### Provided records
BEGIN

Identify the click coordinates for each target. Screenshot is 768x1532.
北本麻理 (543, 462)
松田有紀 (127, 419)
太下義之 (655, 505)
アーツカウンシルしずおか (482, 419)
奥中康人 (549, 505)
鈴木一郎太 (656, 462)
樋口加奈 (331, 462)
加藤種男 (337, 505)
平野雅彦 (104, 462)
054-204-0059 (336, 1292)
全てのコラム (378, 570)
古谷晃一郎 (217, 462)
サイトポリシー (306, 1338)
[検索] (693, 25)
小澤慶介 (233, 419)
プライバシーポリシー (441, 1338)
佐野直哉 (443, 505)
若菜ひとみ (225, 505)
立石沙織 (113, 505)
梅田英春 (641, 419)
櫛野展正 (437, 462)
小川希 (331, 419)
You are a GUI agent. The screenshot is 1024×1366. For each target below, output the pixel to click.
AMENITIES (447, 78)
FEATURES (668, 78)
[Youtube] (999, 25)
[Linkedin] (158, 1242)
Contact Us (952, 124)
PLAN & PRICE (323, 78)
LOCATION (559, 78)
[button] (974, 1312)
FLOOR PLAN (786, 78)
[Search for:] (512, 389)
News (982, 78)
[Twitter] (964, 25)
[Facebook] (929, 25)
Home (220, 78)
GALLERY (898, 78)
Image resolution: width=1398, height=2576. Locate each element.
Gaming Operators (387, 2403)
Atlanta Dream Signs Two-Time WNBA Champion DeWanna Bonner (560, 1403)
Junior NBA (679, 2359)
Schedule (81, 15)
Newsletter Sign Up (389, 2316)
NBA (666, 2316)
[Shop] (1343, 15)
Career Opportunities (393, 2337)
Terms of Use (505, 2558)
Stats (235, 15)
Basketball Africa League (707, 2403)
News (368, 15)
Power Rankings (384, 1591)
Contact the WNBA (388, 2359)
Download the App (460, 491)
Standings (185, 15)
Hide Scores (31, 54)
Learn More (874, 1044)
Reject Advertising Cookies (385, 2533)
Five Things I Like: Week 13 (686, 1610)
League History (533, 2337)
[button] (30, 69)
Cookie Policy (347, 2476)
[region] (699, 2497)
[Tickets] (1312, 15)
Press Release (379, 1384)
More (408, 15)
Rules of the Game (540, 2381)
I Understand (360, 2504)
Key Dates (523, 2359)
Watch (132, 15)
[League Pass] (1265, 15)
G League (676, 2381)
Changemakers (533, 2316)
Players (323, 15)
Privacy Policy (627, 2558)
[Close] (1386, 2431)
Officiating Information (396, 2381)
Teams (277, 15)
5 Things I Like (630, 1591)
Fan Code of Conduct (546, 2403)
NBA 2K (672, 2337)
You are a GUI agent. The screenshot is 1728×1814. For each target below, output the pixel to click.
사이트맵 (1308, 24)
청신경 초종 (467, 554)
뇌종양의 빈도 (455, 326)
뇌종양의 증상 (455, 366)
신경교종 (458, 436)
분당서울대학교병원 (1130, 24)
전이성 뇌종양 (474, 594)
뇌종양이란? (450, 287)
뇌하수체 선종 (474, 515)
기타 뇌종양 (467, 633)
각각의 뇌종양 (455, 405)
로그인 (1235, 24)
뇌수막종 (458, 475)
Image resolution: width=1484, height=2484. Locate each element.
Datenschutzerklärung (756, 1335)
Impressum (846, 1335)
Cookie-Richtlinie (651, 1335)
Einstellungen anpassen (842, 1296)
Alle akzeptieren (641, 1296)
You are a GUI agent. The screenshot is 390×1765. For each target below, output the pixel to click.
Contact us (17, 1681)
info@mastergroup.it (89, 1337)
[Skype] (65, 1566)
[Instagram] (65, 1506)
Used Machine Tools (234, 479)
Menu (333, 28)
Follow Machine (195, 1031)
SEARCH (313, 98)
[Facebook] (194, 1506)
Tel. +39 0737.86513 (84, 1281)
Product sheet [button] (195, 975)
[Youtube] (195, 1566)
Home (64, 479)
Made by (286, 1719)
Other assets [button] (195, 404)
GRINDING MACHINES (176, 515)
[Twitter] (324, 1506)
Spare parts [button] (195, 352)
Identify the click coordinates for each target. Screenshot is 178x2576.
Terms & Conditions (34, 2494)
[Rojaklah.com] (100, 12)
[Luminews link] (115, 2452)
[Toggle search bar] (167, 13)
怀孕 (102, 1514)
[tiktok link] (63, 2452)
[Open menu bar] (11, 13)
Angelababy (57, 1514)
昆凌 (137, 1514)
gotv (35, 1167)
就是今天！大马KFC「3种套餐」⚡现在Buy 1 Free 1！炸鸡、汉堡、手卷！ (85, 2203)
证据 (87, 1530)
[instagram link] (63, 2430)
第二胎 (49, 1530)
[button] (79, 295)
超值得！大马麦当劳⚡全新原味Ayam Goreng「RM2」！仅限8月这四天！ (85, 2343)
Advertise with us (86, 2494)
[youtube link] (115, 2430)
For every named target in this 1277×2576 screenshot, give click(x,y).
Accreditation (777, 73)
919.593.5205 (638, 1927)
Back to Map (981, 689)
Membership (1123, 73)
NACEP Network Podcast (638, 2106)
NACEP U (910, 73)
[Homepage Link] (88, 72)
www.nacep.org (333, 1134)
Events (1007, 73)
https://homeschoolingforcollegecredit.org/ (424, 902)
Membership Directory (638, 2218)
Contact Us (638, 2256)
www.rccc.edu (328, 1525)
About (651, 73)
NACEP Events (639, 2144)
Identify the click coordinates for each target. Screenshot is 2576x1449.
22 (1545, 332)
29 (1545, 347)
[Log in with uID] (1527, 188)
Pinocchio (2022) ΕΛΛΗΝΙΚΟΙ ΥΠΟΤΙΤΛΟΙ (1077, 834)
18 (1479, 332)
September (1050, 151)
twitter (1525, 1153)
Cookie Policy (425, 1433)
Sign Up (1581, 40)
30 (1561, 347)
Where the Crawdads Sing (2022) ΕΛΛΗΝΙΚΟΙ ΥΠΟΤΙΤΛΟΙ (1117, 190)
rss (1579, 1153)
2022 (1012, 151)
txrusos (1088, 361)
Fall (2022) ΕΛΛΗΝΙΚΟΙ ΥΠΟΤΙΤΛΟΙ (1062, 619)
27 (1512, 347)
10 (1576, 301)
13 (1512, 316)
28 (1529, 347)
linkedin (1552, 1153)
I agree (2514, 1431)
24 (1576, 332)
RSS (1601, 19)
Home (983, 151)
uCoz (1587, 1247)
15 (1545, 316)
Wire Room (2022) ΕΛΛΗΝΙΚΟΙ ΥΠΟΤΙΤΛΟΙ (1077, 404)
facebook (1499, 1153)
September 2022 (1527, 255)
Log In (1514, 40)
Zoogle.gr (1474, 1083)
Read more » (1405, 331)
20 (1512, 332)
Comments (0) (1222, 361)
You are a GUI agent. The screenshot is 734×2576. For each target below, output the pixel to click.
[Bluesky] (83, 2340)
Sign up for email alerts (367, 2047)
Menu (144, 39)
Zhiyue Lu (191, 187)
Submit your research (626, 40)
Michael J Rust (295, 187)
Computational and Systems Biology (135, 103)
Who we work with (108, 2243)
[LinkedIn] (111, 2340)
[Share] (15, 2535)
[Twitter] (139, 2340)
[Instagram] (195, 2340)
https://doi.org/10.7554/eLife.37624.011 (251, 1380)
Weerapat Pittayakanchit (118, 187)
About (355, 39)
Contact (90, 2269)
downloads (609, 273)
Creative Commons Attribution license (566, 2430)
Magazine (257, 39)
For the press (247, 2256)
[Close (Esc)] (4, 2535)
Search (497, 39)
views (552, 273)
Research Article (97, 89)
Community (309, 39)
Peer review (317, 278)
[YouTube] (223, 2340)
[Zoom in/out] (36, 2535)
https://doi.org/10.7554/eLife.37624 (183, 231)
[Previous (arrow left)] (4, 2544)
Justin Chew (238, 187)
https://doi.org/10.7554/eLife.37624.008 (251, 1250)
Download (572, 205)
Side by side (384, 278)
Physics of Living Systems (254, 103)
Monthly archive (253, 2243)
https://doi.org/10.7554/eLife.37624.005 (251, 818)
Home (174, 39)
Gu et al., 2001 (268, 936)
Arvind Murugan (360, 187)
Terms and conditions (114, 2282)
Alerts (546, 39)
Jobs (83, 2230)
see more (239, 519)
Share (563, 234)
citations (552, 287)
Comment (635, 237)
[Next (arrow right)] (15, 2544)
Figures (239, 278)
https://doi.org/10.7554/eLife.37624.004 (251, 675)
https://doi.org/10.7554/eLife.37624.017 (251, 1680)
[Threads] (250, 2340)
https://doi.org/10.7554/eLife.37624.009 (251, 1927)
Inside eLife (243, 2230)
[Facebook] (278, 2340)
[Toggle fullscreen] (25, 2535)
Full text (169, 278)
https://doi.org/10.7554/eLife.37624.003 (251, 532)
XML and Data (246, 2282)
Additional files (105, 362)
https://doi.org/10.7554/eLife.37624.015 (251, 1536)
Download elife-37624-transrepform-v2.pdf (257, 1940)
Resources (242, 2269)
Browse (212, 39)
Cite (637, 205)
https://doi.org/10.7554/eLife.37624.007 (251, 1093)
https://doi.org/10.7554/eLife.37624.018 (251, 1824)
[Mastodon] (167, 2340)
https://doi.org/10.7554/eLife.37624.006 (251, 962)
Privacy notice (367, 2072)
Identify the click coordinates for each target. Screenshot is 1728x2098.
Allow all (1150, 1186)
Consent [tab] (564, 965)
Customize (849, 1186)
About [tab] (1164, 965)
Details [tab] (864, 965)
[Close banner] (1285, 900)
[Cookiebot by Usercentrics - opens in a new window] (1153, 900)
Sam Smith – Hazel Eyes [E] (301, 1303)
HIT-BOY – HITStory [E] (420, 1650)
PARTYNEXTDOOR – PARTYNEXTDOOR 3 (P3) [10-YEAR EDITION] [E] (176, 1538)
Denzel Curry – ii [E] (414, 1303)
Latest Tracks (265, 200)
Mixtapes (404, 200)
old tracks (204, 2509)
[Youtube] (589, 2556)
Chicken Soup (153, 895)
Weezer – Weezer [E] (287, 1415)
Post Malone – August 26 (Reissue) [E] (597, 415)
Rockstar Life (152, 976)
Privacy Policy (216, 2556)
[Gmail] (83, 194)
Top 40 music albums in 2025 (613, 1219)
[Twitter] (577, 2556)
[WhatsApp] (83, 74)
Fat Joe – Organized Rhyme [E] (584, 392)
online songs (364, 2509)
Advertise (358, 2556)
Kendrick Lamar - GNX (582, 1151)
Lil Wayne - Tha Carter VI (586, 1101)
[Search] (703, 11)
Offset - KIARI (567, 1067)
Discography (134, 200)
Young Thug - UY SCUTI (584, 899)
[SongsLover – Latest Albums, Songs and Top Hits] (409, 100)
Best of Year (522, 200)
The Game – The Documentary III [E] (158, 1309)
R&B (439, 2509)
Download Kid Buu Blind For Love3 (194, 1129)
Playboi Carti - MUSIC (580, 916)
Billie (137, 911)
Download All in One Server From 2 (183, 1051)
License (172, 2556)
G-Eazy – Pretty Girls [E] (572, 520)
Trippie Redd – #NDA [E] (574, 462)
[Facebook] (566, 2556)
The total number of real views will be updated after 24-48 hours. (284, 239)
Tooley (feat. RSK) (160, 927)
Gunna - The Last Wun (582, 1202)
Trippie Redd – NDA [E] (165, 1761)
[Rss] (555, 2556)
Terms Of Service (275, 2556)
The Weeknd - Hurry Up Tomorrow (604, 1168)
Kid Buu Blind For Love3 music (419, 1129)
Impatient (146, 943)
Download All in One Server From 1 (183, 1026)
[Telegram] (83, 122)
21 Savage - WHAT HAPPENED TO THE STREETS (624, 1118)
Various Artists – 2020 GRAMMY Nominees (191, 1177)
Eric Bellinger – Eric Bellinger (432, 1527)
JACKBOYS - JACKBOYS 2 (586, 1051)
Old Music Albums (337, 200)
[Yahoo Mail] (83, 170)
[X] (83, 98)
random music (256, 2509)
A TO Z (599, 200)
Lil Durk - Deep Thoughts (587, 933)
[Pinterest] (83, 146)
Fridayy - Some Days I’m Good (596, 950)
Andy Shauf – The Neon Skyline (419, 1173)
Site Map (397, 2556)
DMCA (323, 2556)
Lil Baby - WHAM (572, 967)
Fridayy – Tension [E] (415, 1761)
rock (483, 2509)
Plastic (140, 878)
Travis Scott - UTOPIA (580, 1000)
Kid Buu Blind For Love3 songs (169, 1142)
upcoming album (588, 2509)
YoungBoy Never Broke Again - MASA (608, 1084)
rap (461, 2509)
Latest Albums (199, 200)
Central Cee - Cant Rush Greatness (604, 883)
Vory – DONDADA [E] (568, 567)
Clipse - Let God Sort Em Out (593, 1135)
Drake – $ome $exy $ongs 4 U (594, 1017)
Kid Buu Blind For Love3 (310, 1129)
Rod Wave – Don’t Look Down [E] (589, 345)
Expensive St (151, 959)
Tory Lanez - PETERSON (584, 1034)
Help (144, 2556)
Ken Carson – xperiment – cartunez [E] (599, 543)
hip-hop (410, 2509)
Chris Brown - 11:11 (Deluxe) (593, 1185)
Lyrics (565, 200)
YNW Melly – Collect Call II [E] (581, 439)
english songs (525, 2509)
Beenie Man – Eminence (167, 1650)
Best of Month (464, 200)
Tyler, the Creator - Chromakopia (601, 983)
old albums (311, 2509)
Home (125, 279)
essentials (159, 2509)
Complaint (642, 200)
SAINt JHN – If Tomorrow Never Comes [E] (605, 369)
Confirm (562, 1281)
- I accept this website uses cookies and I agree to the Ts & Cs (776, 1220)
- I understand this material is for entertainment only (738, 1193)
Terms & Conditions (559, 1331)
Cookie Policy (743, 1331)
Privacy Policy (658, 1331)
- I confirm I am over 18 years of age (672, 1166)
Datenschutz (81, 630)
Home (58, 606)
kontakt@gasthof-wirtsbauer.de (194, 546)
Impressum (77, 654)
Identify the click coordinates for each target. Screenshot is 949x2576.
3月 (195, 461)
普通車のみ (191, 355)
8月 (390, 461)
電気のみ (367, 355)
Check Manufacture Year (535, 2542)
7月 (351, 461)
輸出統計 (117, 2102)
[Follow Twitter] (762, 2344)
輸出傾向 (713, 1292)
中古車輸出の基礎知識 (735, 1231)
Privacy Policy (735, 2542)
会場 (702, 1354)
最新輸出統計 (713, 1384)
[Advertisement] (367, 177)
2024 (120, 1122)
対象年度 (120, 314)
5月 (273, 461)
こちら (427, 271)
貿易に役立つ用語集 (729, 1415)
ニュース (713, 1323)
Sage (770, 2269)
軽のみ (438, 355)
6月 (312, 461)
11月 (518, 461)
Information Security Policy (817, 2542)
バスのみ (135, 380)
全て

END

### Required work
Would you copy out exactly the lines above that start at the one containing "뇌하수체 선종 (474, 515)" and end at the one containing "Alle akzeptieren (641, 1296)", inclusive?

### Exercise output
뇌하수체 선종 (474, 515)
기타 뇌종양 (467, 633)
각각의 뇌종양 (455, 405)
로그인 (1235, 24)
뇌수막종 (458, 475)
Image resolution: width=1484, height=2484. Locate each element.
Datenschutzerklärung (756, 1335)
Impressum (846, 1335)
Cookie-Richtlinie (651, 1335)
Einstellungen anpassen (842, 1296)
Alle akzeptieren (641, 1296)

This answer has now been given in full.